**What to do**:
[a] In the text about the father's death and the trip that followed:
(i) Where was the father's body eventually located?
(ii) Which city did the narrator and her sister fly to after the funeral?
(iii) What drink did they go to Pat O'Briens to get?
[b] In the records, from the line with "The height and" up to and including the line with "point(439,531)", change "screenshot" to "screen image". Give only those lines again with nothing else altered, and leave the pictures out.

**Supplied text**:
I met with my sister and her son Richard at the mortuary, where we made all arrangements. The plots were already taken care of as my Mom had passed before him. My Dad did not want to go down to make arrangements for himself. His words were, “I will let someone else take care of that.” So, we did. He had been a veteran from World War 2, so we arranged to play taps at his funeral. After we finished, we parted ways, saying that we would keep in touch and continue to work on his memorial. A short time after I got home, I received a phone call stating that the mortuary did not have my Dad’s body and they were not sure where his body was located. Could this get anymore stressful. A short time later we received another call telling us that his body had been located at a mortuary by the beach. Seems Daddy was not ready to go through the process.

My words, my convictions of never calling Jace*—- is short lived. He was after all the person I have been able to go to, my rock, I have literally shared things with him I have never told anyone else in my life. He was the calm in my storm.

I look at the time and know that he will be at work. I make the call. Hello Jace*—-

Hey Cindy What’s up

My Dad died. I just wanted you to know. (He knew of my Dad but had never met him)

At first, he seemed removed. Not unpleasant, but not the way things had been at all. More like a friend. I’m not sure what I expected or hoped for, but it did improve after I told him of my Dad’s passing. He had empathy, and tried to console me as a friend. When I told him that my Dad decided to take another ride by the beach before he was ready to bow out, he laughed so hard, saying this is why we have to remain in touch Cindy. We get each other, I don’t want to lose you as a friend, I still want you in my life. That just hurt me more.

I tried desperately to understand. To learn to live without him. To heal. I shed many tears. I wondered where he was, who was he with. What made him like her more than me? What his day was like? But this would become a very big challenge.  

After the funeral, my sister and I hoped on a plane to New Orleans. It was the first time for both of us to visit this city. It was very interesting and for the most part enjoyable. Even though it was in January, there were still men who had beads and wanted to see my breasts. That amazed me as I was older and well come on boys. I told them no thanks I would buy the beads at the local store. I had been warned by my friend Sabrina, who was a psychic not to go there and put some Voodoo love spell on him. As much as I loved him and ached to be with him, I would never do that because I wanted him to come back because he wanted to under his own feelings. Out of his love for me. I went to a psychic who picked up on Jace’s*—-  energy. Needless to say he told me that he didn’t like what he had done to me and I should kick him to the curb. That would never happen, because that was not how this love, I had for him worked. We went on a tour of the cemetery, stayed in the French Quarters where we explored the whole area, I went on a Ghost Tour, but when we decided to go to Pat O’Briens to get the original drink, the Hurricane, well, let’s just say I’m a light weight when it comes to drinking. The drink comes in a very tall glass and tastes like fruit punch. In the middle of lunch, I excused myself and yes drunk dailed Jace*—- as his work. I needed and wanted to just hear his voice. I wanted to hear him say that everything would be alright and that he was there for me. He found it amusing that I was in the “Big Easy,” and asked how I was doing. I lied and said I was ok, but of course I was not. Not many words were exchanged. He was polite, but still removed and definitely giving me the friend treatment. Why was I doing this to myself? I vowed to him after the breakup that I would not be calling him and now I had broken that promise twice. That day I had a great talk to myself and said I would keep my vow; it would happen no more. Maybe I needed to get tipsy to talk some sense into myself.

**Source data**:
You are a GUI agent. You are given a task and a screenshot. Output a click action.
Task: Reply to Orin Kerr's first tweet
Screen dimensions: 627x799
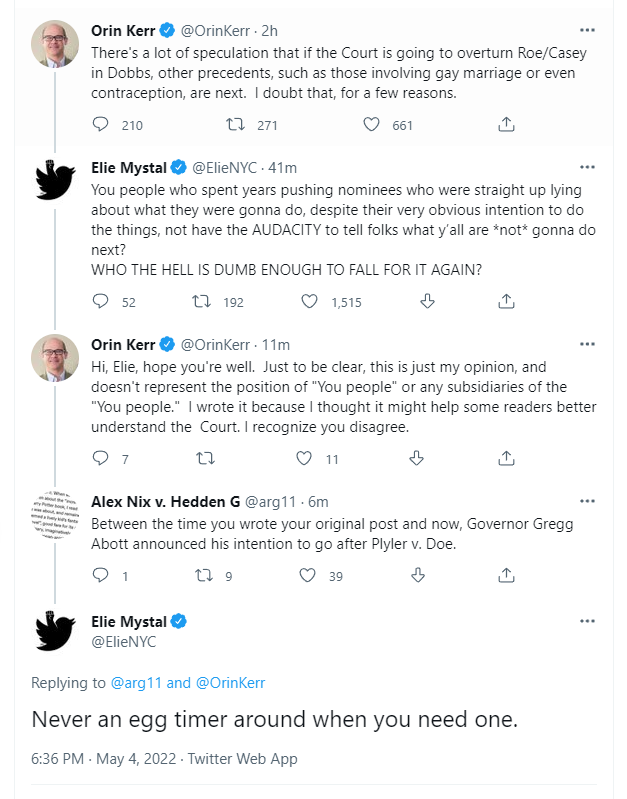pyautogui.click(x=100, y=125)
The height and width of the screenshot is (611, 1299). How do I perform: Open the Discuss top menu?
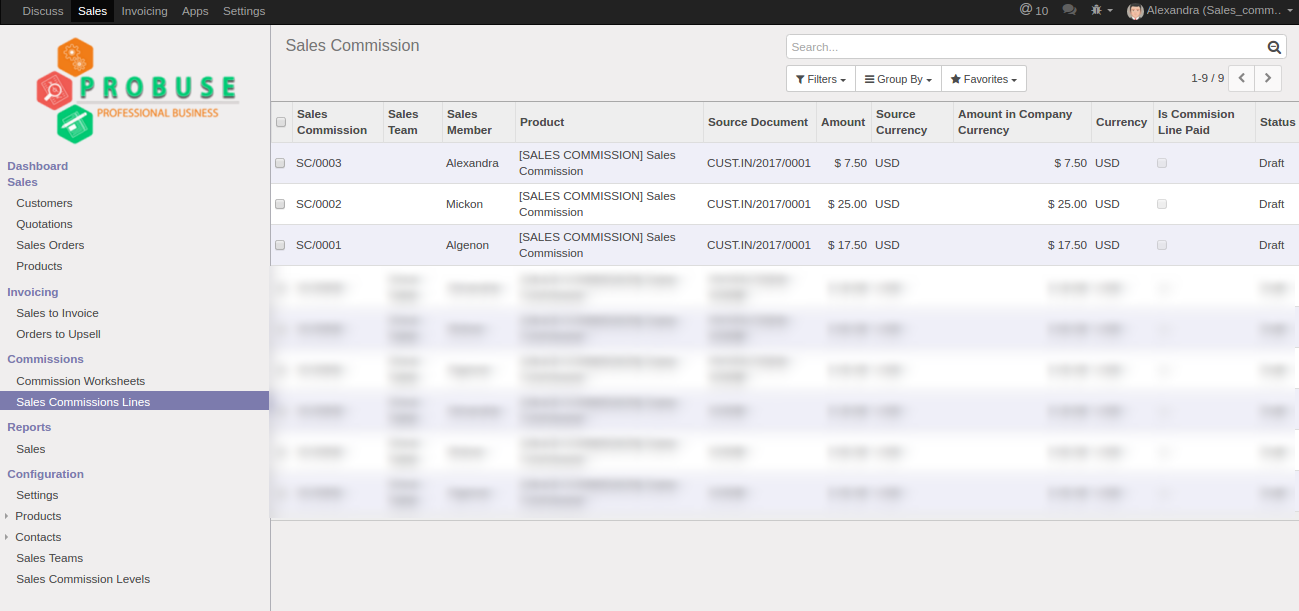pos(42,11)
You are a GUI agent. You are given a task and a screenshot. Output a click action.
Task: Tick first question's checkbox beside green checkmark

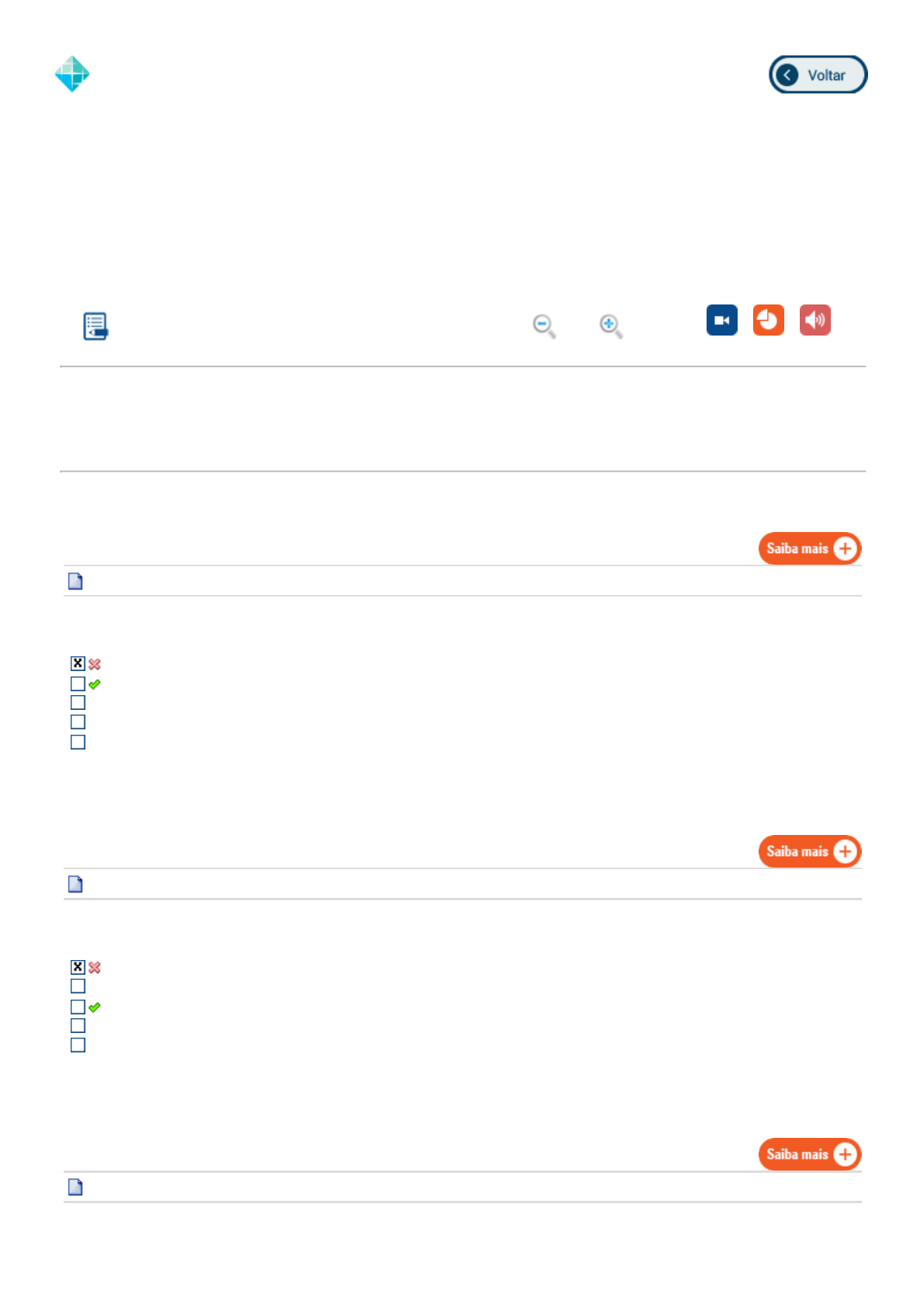pos(78,684)
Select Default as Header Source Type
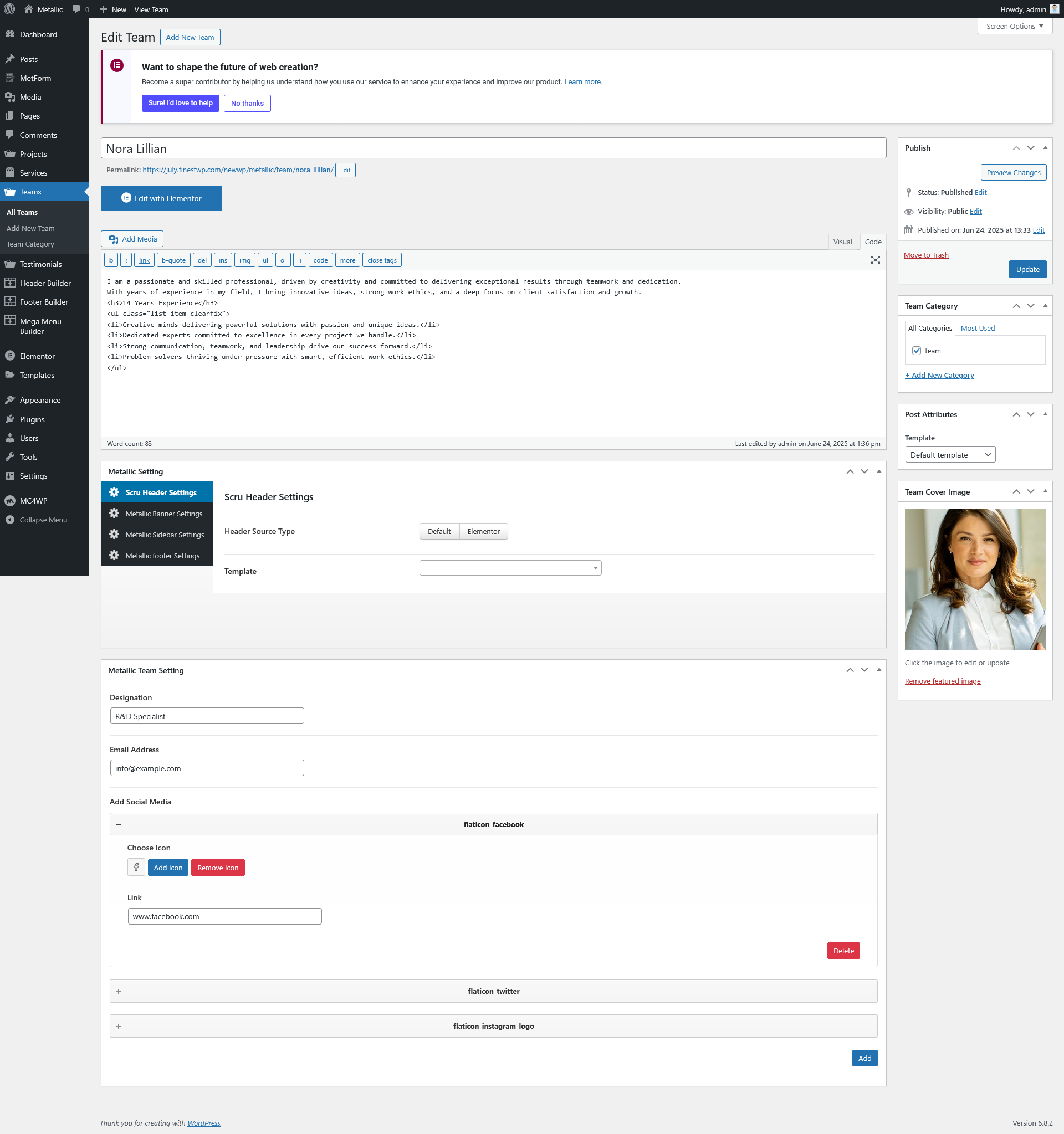 point(439,531)
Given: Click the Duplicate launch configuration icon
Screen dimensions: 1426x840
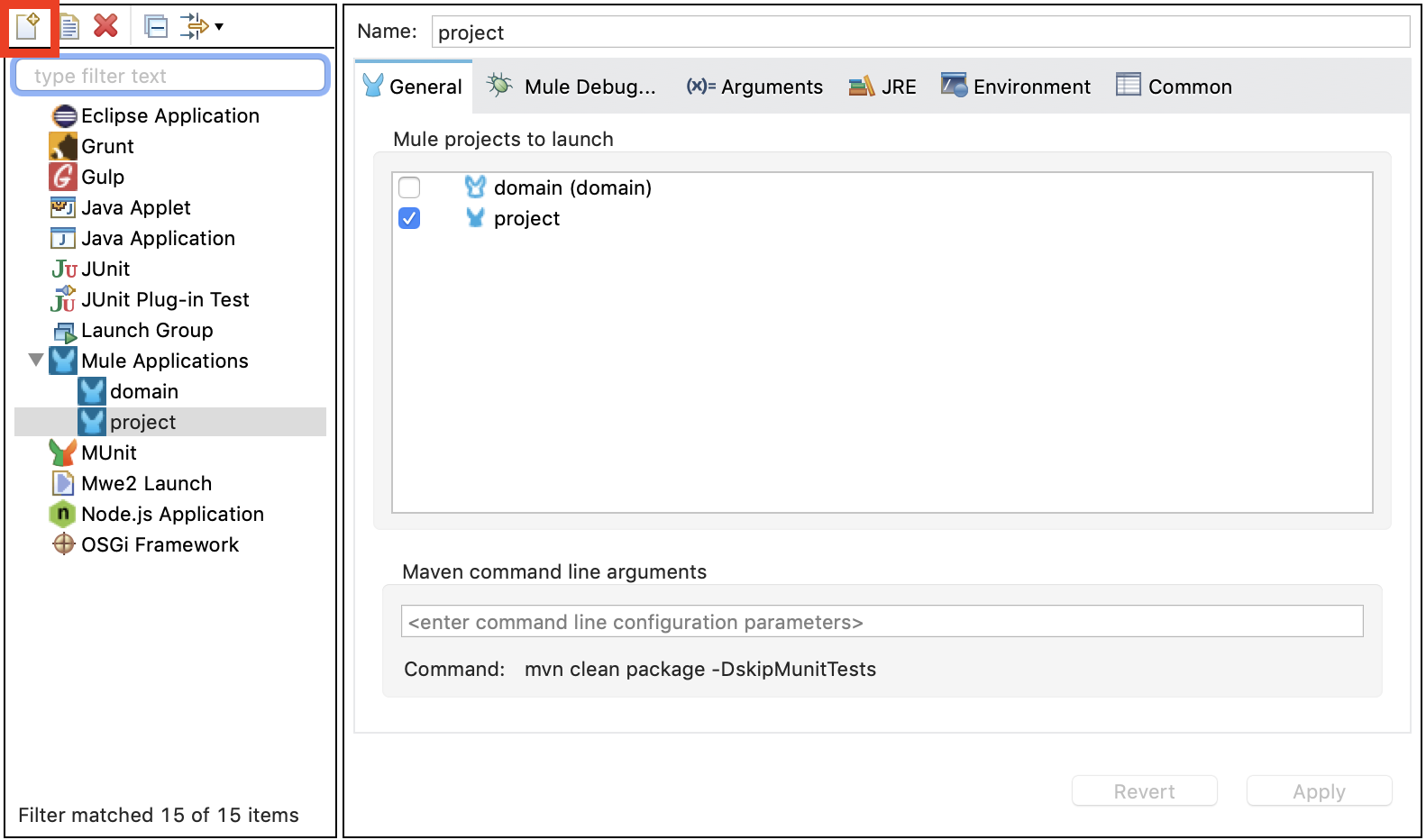Looking at the screenshot, I should pyautogui.click(x=69, y=26).
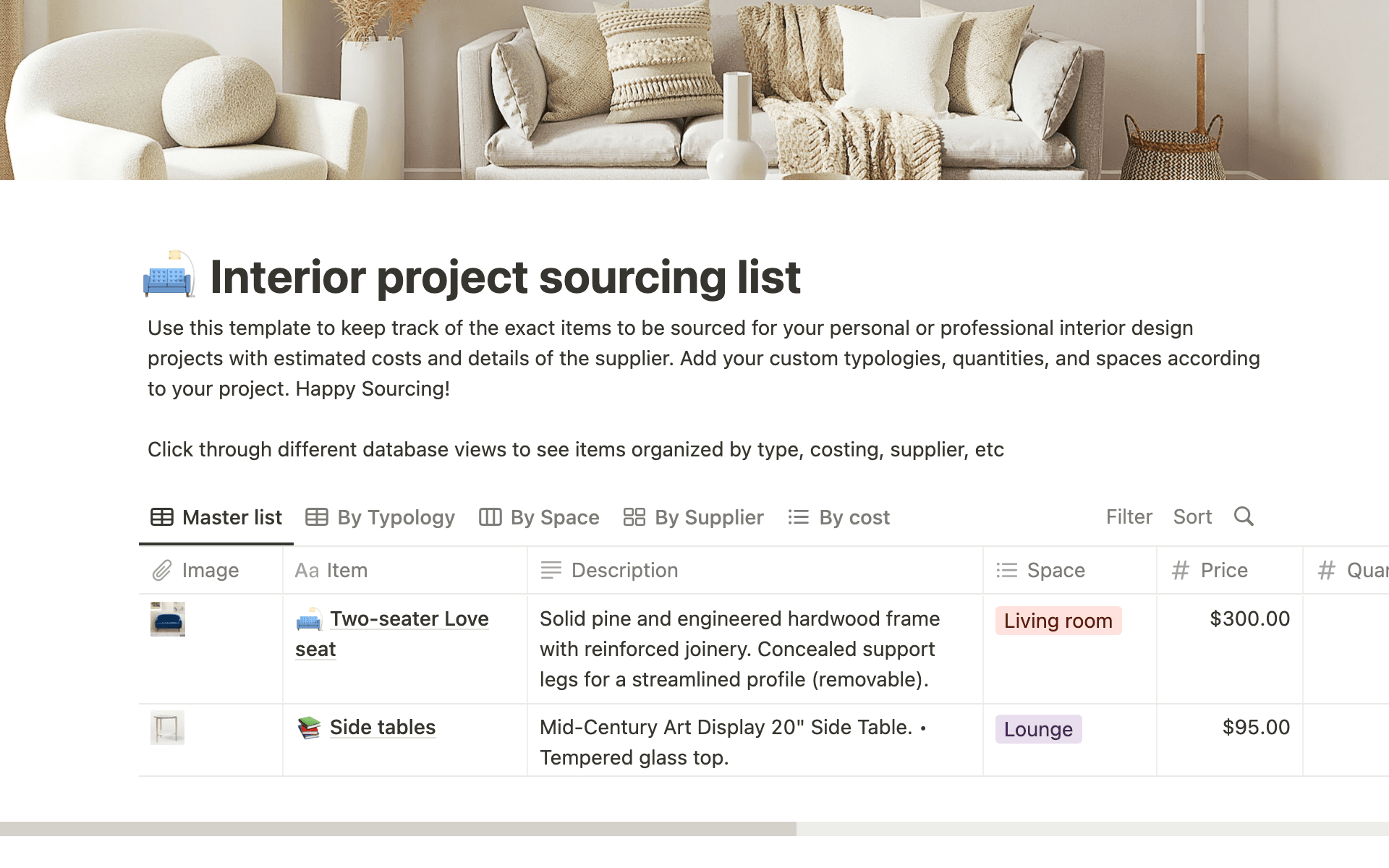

**Exercise solutions**:
[a]
(i) At a mortuary by the beach.
(ii) New Orleans.
(iii) The Hurricane.

[b]
The height and width of the screen image is (611, 1299). How do I perform: Open the Discuss top menu?
pos(42,11)
You are a GUI agent. You are given a task and a screen image. Output a click action.
Task: Tick first question's checkbox beside green checkmark

pos(78,684)
Select Default as Header Source Type
 point(439,531)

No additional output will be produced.